:: EXERCISE DATA

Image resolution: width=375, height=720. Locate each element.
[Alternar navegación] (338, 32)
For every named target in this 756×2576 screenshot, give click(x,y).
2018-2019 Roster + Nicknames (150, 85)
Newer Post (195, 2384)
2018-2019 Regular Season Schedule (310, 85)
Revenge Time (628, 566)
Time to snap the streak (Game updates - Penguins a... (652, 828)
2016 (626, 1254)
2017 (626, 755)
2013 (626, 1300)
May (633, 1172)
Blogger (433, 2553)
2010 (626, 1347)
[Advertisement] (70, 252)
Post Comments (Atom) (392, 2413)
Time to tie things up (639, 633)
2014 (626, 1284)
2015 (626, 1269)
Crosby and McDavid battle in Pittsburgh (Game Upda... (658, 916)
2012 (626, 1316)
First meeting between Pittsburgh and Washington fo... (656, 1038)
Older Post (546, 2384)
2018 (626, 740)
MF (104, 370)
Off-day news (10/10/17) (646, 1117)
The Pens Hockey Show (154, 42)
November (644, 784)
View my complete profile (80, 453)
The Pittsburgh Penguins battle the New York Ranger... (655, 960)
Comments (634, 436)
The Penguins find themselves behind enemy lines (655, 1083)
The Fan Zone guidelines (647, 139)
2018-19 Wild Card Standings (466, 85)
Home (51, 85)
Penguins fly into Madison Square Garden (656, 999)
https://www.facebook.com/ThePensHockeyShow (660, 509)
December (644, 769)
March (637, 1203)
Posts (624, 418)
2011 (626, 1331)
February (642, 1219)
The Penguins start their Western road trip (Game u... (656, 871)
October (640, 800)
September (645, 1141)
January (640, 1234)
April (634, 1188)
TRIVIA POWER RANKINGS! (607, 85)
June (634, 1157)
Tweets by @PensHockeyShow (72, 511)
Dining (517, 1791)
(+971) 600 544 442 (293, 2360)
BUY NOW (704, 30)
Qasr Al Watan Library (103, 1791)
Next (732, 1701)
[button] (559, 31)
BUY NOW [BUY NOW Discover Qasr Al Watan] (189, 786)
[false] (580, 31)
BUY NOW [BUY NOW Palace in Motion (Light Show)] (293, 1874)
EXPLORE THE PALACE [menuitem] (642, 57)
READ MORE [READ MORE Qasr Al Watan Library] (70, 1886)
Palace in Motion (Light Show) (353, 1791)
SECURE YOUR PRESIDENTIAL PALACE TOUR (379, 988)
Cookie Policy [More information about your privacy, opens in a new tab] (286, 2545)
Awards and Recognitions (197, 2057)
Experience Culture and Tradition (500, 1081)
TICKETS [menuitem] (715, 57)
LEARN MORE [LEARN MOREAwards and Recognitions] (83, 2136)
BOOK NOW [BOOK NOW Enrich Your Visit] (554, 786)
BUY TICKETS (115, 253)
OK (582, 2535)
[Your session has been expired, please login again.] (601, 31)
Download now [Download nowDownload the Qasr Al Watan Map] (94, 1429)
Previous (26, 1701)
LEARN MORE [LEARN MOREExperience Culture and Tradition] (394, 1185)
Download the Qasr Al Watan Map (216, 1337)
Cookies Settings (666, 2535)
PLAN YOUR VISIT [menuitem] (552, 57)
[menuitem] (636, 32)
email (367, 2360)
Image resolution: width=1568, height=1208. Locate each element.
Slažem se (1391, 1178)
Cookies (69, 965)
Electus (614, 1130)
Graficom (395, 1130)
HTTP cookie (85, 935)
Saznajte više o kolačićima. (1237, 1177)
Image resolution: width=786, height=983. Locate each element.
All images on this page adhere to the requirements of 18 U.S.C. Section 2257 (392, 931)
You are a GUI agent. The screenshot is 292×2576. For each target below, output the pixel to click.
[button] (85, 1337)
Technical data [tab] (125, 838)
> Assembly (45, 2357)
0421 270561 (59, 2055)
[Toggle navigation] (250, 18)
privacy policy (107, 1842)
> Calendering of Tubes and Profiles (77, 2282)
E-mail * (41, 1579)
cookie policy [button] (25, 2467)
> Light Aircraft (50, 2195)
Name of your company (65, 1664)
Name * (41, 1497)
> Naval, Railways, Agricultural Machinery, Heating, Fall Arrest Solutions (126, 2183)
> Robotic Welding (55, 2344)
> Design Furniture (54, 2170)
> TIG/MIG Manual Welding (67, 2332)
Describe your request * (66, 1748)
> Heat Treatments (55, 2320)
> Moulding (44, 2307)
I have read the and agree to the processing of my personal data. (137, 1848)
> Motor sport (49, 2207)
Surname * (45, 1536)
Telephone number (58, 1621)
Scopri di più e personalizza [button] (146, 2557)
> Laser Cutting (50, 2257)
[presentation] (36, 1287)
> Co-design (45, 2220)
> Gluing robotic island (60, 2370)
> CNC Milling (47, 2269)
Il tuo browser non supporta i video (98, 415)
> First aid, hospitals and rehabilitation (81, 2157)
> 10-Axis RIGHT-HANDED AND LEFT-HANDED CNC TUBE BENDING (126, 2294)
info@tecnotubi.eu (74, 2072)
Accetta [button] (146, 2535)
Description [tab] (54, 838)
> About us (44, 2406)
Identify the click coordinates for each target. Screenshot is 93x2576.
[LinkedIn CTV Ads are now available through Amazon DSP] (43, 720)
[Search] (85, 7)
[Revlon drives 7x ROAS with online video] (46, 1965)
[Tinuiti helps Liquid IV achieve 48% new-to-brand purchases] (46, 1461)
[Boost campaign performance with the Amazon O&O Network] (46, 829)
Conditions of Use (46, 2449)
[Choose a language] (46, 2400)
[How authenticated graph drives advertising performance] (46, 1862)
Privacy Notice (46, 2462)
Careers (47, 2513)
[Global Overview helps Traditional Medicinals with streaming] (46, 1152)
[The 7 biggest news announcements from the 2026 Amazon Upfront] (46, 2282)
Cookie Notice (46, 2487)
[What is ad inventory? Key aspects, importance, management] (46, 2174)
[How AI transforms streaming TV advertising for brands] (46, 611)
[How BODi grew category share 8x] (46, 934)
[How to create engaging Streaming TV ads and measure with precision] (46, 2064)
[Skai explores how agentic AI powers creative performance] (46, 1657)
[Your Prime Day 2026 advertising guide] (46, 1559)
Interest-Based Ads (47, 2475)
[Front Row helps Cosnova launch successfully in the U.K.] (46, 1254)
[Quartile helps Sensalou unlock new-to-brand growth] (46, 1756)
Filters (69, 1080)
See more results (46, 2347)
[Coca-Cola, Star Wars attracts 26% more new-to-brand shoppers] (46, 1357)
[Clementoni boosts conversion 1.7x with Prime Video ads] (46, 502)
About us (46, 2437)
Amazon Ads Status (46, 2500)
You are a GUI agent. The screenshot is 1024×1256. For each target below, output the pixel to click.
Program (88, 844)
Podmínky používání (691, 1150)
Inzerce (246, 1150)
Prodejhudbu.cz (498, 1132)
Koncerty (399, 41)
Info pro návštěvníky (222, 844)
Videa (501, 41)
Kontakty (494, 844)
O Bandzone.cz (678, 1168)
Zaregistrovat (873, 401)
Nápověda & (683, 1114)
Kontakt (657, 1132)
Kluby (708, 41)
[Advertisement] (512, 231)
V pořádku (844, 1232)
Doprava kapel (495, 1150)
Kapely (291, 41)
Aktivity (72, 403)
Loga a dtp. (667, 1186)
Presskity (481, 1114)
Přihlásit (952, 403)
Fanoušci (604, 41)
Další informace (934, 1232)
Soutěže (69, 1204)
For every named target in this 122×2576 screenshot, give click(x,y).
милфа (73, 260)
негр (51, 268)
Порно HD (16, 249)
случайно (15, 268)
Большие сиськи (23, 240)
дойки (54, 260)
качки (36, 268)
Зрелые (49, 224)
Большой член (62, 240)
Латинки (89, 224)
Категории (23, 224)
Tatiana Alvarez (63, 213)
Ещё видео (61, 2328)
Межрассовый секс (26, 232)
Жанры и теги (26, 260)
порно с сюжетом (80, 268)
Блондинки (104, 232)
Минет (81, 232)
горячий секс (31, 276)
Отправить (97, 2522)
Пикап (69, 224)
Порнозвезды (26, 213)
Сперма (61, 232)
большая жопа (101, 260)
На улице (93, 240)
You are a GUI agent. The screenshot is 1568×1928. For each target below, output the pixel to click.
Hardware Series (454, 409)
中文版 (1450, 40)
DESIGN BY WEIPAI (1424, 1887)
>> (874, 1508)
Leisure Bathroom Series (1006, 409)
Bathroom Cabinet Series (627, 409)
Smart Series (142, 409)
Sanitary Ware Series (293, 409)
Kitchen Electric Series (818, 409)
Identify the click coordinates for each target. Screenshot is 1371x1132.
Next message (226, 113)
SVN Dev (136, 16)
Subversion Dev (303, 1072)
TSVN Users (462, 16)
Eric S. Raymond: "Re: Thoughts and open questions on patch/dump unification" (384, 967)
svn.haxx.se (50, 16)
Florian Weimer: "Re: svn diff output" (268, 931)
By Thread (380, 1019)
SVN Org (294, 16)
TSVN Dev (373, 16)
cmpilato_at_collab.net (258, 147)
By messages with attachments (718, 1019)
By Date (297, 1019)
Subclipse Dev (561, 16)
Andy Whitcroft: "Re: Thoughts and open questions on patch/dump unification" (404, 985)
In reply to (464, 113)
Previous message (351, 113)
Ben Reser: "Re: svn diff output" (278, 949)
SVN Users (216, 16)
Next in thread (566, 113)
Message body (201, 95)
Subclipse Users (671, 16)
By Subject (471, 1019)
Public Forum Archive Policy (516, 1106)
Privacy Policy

::::

GIVEN REQUEST
Copy out, word for word, the stretch of lines above that opens with the line containing "Kluby (708, 41)" and closes with the line containing "Большой член (62, 240)", both included.

THE RESPONSE
Kluby (708, 41)
[Advertisement] (512, 231)
V pořádku (844, 1232)
Doprava kapel (495, 1150)
Kapely (291, 41)
Aktivity (72, 403)
Loga a dtp. (667, 1186)
Presskity (481, 1114)
Přihlásit (952, 403)
Fanoušci (604, 41)
Další informace (934, 1232)
Soutěže (69, 1204)
For every named target in this 122×2576 screenshot, give click(x,y).
милфа (73, 260)
негр (51, 268)
Порно HD (16, 249)
случайно (15, 268)
Большие сиськи (23, 240)
дойки (54, 260)
качки (36, 268)
Зрелые (49, 224)
Большой член (62, 240)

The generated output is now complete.